En quoi cette analyse est intéressante ?

D'un point de vue macroscopique, il mettra à l'épreuve la synergie qui doit exister entre plusieurs départements ministériels. D'un point de vue périscopique, il révélera les blocages et imperfections au niveau de chaque module de l'infrastructure qui le concrétise. Au niveau microscopique, ce test permettra à la cour de Tiaret de mettre en œuvre toutes les procédures pour éviter ces petites choses qui gâchent la vie : imprimante en panne, manque de papier, absence du magistrat?etc.

Un aperçu sur les aspects sensibles et sujets à débats sous-tendus par cette demande

Deux angles : technique et juridique. Le premier est en rapport avec tout ce qui est téléinformatique et données. Le second touche l'identité numérique. Pour le premier : cette demande montre que des informations à caractère confidentiel sont stockées dans des bases de données dans des installations informatiques, l'ensemble abrité dans des locaux.
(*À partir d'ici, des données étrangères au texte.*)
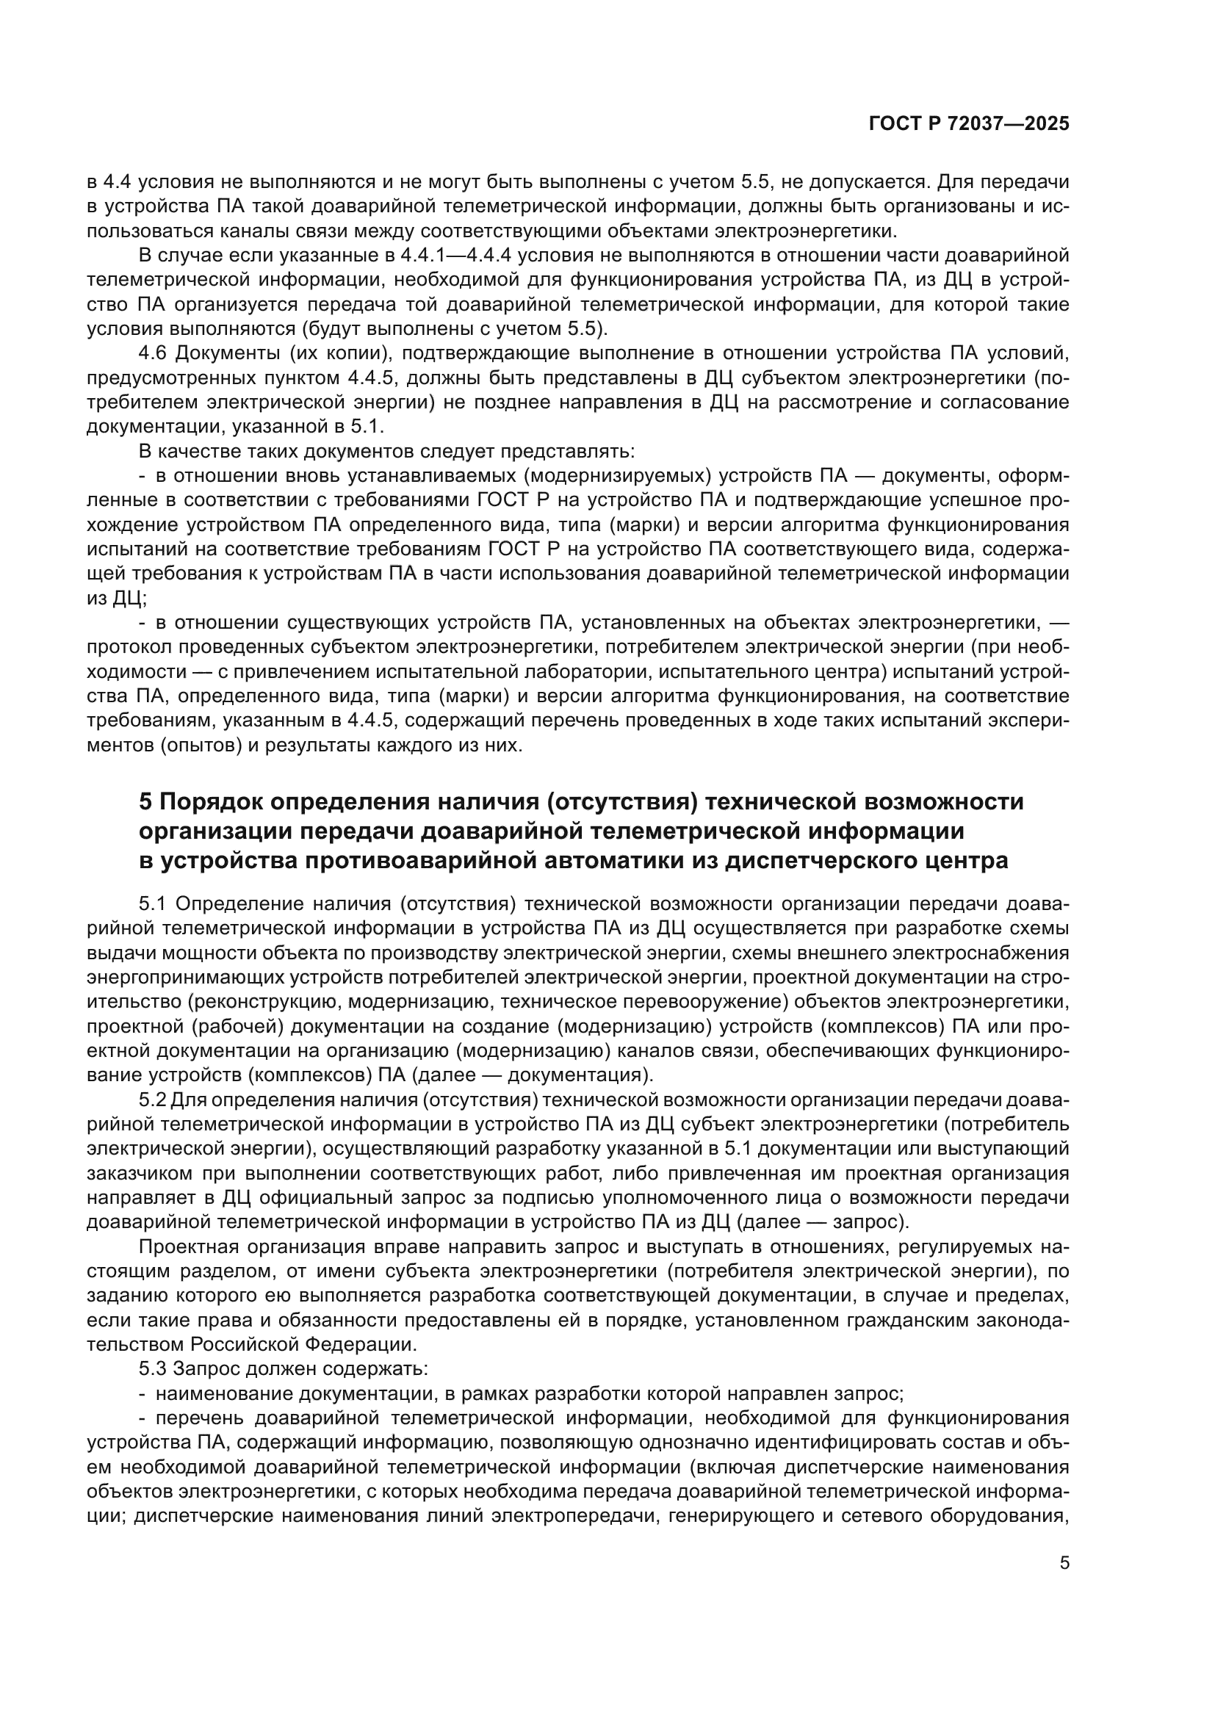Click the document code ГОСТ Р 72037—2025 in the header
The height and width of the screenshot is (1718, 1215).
pyautogui.click(x=969, y=124)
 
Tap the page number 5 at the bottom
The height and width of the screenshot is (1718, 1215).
pyautogui.click(x=1064, y=1563)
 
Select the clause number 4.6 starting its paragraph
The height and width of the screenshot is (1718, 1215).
pyautogui.click(x=154, y=353)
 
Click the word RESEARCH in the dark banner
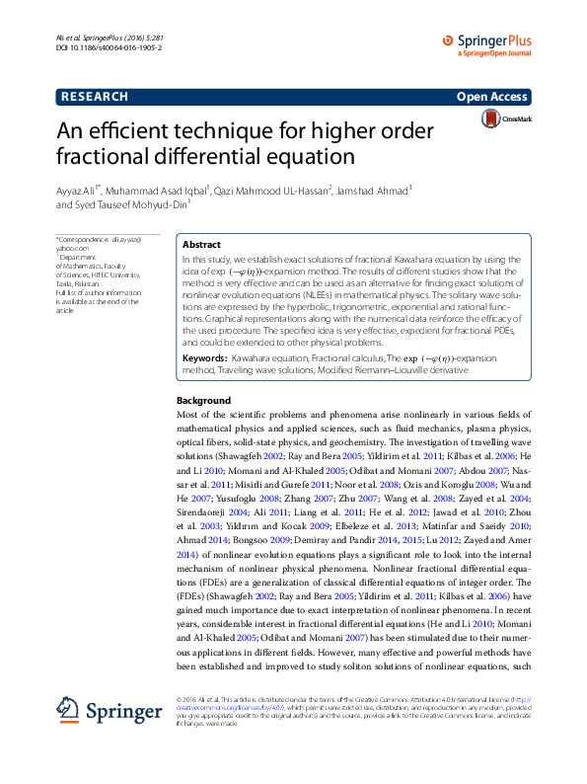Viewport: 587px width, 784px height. tap(94, 97)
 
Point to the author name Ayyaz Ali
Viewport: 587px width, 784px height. tap(78, 189)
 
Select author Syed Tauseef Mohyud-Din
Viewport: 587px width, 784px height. tap(128, 205)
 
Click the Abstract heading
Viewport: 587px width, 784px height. tap(202, 244)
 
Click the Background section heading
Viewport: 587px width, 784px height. tap(203, 401)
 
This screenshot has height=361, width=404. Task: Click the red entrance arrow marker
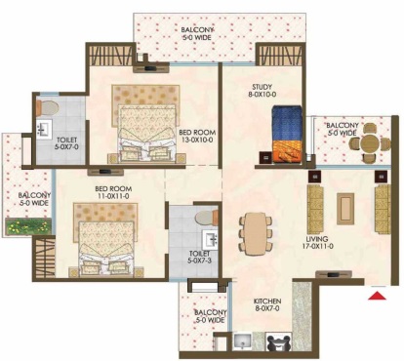point(378,296)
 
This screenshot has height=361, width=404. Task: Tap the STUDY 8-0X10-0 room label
point(262,91)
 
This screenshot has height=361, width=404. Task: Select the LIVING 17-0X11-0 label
point(317,243)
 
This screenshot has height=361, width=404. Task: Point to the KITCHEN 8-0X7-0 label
point(267,304)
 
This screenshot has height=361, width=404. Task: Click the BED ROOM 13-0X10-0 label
point(197,137)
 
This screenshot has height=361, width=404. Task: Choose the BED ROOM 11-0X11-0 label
point(113,192)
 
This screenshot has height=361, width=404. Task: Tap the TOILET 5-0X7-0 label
point(66,143)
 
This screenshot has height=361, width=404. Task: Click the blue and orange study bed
point(287,135)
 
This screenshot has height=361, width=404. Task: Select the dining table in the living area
point(256,233)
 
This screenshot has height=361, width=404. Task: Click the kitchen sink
point(242,341)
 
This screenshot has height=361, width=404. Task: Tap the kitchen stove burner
point(278,341)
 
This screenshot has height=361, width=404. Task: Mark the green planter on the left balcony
point(28,226)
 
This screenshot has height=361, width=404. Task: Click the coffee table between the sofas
point(345,208)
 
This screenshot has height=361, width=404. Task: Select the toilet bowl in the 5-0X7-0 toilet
point(48,108)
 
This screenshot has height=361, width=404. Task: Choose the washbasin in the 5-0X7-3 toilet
point(210,240)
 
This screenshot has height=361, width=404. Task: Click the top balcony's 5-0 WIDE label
point(197,38)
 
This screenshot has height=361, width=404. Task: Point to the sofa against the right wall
point(383,209)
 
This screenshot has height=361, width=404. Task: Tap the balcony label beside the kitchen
point(210,316)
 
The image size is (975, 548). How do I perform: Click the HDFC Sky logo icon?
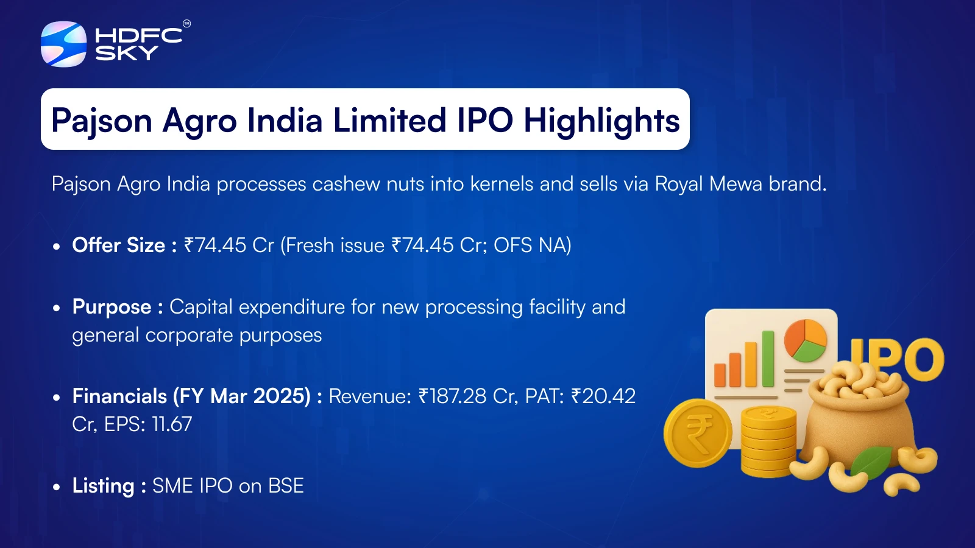63,44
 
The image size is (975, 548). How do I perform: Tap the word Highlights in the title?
601,121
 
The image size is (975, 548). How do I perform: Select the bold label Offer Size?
118,245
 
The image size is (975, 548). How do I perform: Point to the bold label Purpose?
112,307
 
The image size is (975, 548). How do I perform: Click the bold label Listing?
104,486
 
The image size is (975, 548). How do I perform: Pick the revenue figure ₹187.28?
453,396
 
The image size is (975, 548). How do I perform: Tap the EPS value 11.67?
172,424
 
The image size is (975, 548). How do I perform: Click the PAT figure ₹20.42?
603,396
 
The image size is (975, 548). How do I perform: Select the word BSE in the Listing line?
286,486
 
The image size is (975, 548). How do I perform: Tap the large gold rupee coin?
698,433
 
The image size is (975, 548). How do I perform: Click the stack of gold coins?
768,441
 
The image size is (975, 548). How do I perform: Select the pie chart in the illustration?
806,340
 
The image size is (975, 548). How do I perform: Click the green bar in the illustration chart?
768,359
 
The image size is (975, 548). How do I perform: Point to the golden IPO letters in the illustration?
896,359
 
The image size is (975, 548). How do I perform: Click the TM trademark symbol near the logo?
186,24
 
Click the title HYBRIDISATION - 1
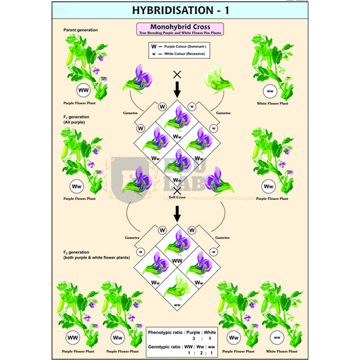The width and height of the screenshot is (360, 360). [x=179, y=10]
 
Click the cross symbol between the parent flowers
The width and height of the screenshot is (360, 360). [x=177, y=74]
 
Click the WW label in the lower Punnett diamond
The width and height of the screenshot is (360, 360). [x=178, y=262]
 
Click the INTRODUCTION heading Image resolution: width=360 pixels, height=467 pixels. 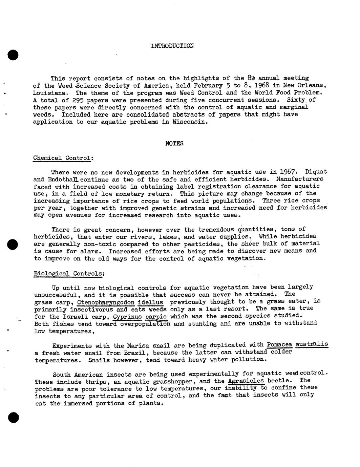click(x=172, y=46)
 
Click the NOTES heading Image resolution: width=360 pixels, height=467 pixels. click(x=174, y=143)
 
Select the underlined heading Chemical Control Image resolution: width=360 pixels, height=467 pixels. click(x=63, y=158)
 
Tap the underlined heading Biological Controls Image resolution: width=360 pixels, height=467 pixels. click(x=69, y=273)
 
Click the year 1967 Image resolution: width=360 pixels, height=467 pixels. click(x=288, y=172)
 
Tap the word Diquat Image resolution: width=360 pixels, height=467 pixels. click(x=316, y=172)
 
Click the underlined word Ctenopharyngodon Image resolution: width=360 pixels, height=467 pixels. click(x=106, y=302)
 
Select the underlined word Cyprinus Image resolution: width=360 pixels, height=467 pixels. click(x=127, y=317)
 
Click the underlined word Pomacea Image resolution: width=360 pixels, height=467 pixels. click(x=279, y=345)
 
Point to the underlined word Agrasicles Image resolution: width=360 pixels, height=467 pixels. click(x=246, y=381)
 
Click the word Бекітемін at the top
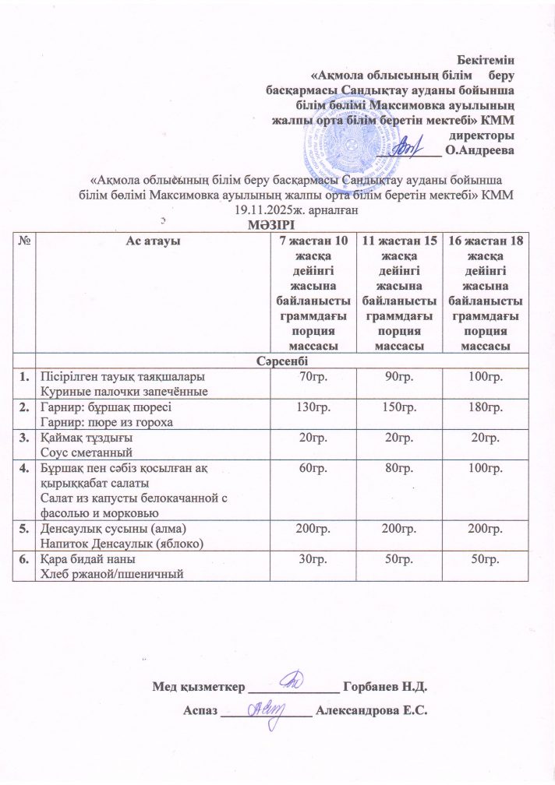pos(488,56)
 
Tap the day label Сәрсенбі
pos(279,362)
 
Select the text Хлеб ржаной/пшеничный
pos(116,573)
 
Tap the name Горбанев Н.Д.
pos(385,688)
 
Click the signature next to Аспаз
pos(267,708)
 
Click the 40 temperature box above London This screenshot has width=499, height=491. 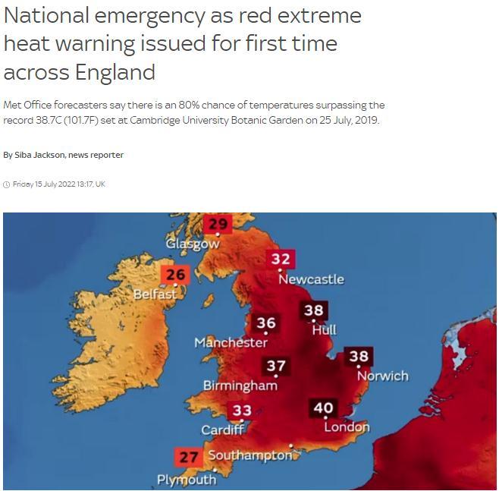click(323, 408)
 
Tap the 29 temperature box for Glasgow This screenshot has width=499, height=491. click(218, 224)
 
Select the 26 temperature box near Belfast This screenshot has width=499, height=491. click(176, 275)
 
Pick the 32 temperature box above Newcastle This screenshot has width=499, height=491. click(281, 259)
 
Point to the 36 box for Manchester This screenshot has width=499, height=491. click(265, 323)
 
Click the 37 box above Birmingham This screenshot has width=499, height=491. click(276, 367)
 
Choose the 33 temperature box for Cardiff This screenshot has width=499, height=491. click(242, 411)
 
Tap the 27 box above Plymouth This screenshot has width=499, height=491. click(189, 457)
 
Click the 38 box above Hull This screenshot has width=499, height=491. click(313, 310)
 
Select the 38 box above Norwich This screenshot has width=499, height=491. click(358, 356)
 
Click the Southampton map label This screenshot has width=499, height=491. click(250, 455)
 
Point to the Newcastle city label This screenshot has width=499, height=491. click(311, 279)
Cette configuration exige une sécurité permanente et un personnel conséquent, motivé et maintenu dans un cycle de perfectionnement continu. Pour le second : il est juridique et porte sur l'identité. Quel est l' «Ijtihad» nécessaire pour la validation de l'identité numérique au moyen d'une adresse électronique ?

 Ce service offert, par le ministère de la justice est un exemple parmi tant d'autres à l'instar des mouvements financiers électroniques, qui peut être la base d'une réflexion sur les lois et règlements qui doivent encadrer, dans ce cas, l'identité numérique et par extension la valeur juridique d'une adresse IP. Une réflexion qui accompagne le progrès. Qui ne le freine pas.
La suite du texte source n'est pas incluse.